Student Civic Duty


Gabby Smith, Staff Writer

This past month, people all across the country voted for their State senators, Governors, and House of Representatives. PawPrints sent a survey to the students of QCHS to hear about their interest in voting and civic duty. Though most students are not yet 18, we wanted to know if they would vote and what their thoughts were.

As expected, the majority of the students were not eligible to vote. We first asked students if they were of age if they voted. Many students responded that they are not of the age to vote in the recent election. Out of the five students who said they are old enough to vote, only one responded they had. 90% of students voted that if they were of age in the recent election, then they would have voted. 

We asked students if they did vote or if they could vote why they would. Many of the responses were positive, saying they believe they have a responsibility to vote and they also believe that they deserve to have a say on who is leading our country. One student said, “Voting shapes the community so people should support those who uphold their values and those who are willing to improve the future.” A few students responded saying they would not vote or did not because they believed they were not educated enough or believe voting was not worth their time. “I did not vote because I didn’t register”, and this was said by one of the four students of age to vote. Others shared that their parents influenced their vote, making them feel as if it is not necessary to vote.

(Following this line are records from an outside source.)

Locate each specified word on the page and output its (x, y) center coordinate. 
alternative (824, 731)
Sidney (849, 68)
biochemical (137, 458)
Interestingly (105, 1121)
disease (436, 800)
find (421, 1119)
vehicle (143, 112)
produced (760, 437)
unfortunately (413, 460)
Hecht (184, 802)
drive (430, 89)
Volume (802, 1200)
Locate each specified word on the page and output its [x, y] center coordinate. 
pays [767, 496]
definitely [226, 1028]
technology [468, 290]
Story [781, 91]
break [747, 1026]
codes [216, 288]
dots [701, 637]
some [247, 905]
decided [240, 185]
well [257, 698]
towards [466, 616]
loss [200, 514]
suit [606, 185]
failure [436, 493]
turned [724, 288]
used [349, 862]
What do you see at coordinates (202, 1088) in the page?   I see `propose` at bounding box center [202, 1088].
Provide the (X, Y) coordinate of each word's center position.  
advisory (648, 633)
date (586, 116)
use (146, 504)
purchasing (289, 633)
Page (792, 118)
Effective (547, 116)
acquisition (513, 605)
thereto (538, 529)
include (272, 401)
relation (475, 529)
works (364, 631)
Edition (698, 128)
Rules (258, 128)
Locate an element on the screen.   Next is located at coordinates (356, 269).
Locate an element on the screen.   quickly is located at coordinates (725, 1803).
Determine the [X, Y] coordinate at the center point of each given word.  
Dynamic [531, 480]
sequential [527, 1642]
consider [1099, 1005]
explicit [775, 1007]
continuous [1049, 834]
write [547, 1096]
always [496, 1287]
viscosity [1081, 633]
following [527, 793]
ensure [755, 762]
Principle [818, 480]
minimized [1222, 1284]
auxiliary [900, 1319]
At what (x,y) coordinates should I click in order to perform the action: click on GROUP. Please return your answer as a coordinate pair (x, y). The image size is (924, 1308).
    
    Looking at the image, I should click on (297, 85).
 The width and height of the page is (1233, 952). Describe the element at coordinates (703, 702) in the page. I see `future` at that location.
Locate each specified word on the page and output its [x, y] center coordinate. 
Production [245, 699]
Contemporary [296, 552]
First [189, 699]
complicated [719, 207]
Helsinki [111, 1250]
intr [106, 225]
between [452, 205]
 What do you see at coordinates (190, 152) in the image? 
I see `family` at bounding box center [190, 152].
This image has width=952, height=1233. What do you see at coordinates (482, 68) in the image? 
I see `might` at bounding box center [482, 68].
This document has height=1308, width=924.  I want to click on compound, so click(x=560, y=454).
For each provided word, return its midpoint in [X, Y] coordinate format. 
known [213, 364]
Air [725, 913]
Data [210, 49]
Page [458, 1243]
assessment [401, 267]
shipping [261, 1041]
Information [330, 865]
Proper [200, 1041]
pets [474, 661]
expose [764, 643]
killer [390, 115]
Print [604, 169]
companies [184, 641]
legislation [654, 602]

Majority of QCHS students believe that they are not educated enough to vote and that they would need to learn more before they vote. We asked students to share ways and resources that could educate them on voting. Luckily, our school requires senior students to take political science, where they will learn about the basis of voting, however, more resources should be offered to students to educate. One student stated that we need more “Unbiased sources that tell the truth about both sides,” such as sections in a paper or a slideshow prior to Election day. Students want and need to be taught about voting, political parties, and candidates.

According to Sarah D. Spark’s, “How Schools Can Be More Effective at Growing Young Voters,” younger voters are 30 perecent more likley not to vote than older voters, schools including our school, can play a critical role in closing this gap. Other schools encouraged their students to vote by not only providing educational resources related to the past election this month, but also by having others educated on politics come speak to students. At Temple University they had stars Kerry Washington and Jabari Banks speak to students on the importance of voting, they also had past president and political icon Barak Obama come speak to students. Schools also used incentives, such as stickers and tshirts to encourage students to vote. I personally believe that prior to election day our high school should show a slideshow in social study classes or at an assembly that would teach students about the political parties, candidates, registery process, and voting process. 

Based on our survery and research, it is clear that students would benefit from being further educated on politics and their Civic duty. Additionally, it appears that if students were educated the younger generation voter turnout would be higher. It is time schools stepup to educate their students further than they have on politics because not only when students want it they need it, so when they are of age to vote they will turnout.